La Germania prende iniziative concrete contro lo spionaggio americano e ordina duemila cellulari blindati, dotati di un sofisticato sistema anti-intercettazione per garantire la sicurezza delle conversazioni dei suoi politici. Le informazioni devono essere difese dagli abusi alleati, emersi con le rivelazioni di Edward Snowden e la cacciata, sia pur eclatante, del capo dei servizi segreti Usa dal Paese era solo una soluzione di breve termine. Così, se la cancelliera Angela Merkel ha assicurato qualche giorno fa che la storia del suo cellulare, che era stato messo sotto controllo dagli Stati Uniti nell’ottobre 2013, era solo un “piccolo problema” il governo tedesco si prepara a dotare politici e alti funzionari di telefonini non intercettabili, mentre la diplomazia lavora a ricucire i rapporti con l’amministrazione Obama. I telefonini verranno distribuiti, secondo le rivelzioni del quotidiano Bild, a responsabili politici nazionali e a quelli dei 16 lander.

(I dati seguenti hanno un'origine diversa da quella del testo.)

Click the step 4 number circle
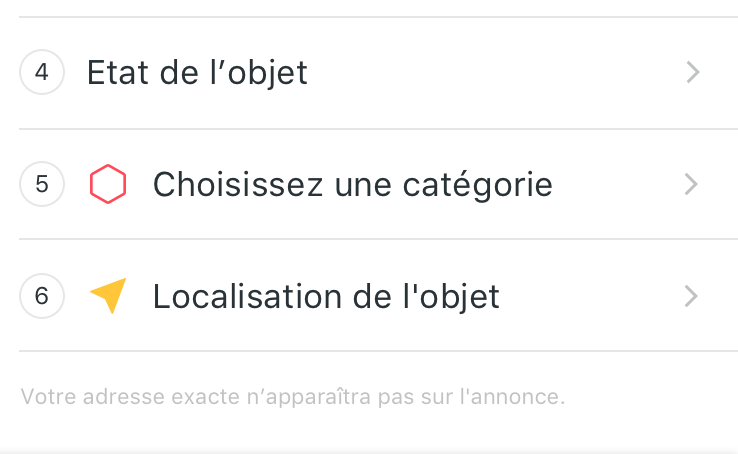The image size is (738, 454). [x=41, y=73]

Gli ultimi sviluppi dello scandalo Datagate sono ancora freschi e il presidente dell’Ufficio federale per la Protezione della Costituzione, Hans-Georg Maassen, ha confermato lunedì la nuova strategia tedesca: si punta a “rafforzare le difese dallo spionaggio dei Paesi amici”. E nonostante con Washington il rapporto sarà come prima di amicizia e collaborazione, varrà d’ora in poi anche il vecchio principio del ‘fidarsi è bene, controllare è meglio’. Con l’occasione, si presta un’occhio anche alla comunicazione che passa sulla rete, e Maassen avverte che dovrebbe essere gestita in Europa: “Sarebbe ragionevole che le mail che da Monaco sono dirette ad Amburgo in futuro non fossero più spedite attraverso gli Usa”. C’è persino un richiamo a una maggiore disciplina di chi gestisce informazioni sensibili, chiedendo un ritorno alla comunicazione verbale: “Molte cose potrebbero essere dette anche di persona, senza il telefono”.

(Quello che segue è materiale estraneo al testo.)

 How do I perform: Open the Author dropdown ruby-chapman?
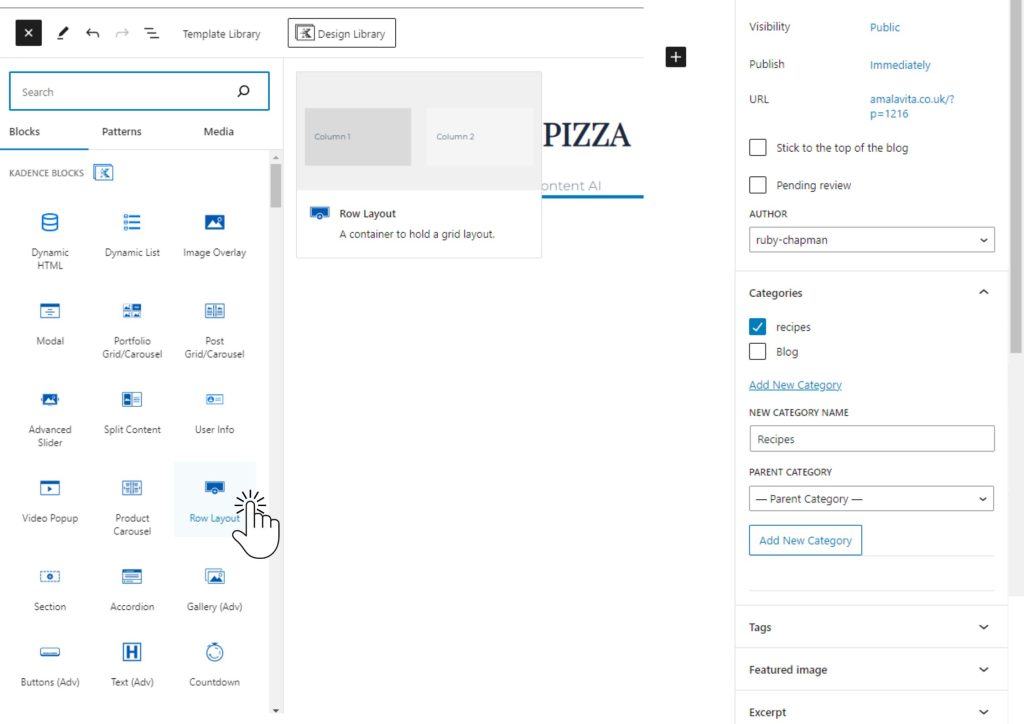[871, 240]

Le contromosse del governo tedesco arrivano in un periodo di emergenze delicatissime, gestite in continuo contatto con Washington: le crisi di Kiev, Gaza, Tripoli, l’Iraq, richiedono una stretta collaborazione fra Germania e Stati Uniti. Lo ha sottolineato, non una volta sola, Angela Merkel. Ma le numerose rivelazioni sull’iperattivismo dei servizi americani sul suolo tedesco hanno portato la tensione ai massimi livelli, fino al punto di esplodere. “Lo spionaggio non corrisponde alla mia concezione di amicizia. Il governo tedesco ha detto chiaramente agli americani che noi ci aspettiamo un altro comportamento e ha pregato un dipendente della Cia di lasciare il Paese”, continua Maasen, rileggendo gli ultimi eventi.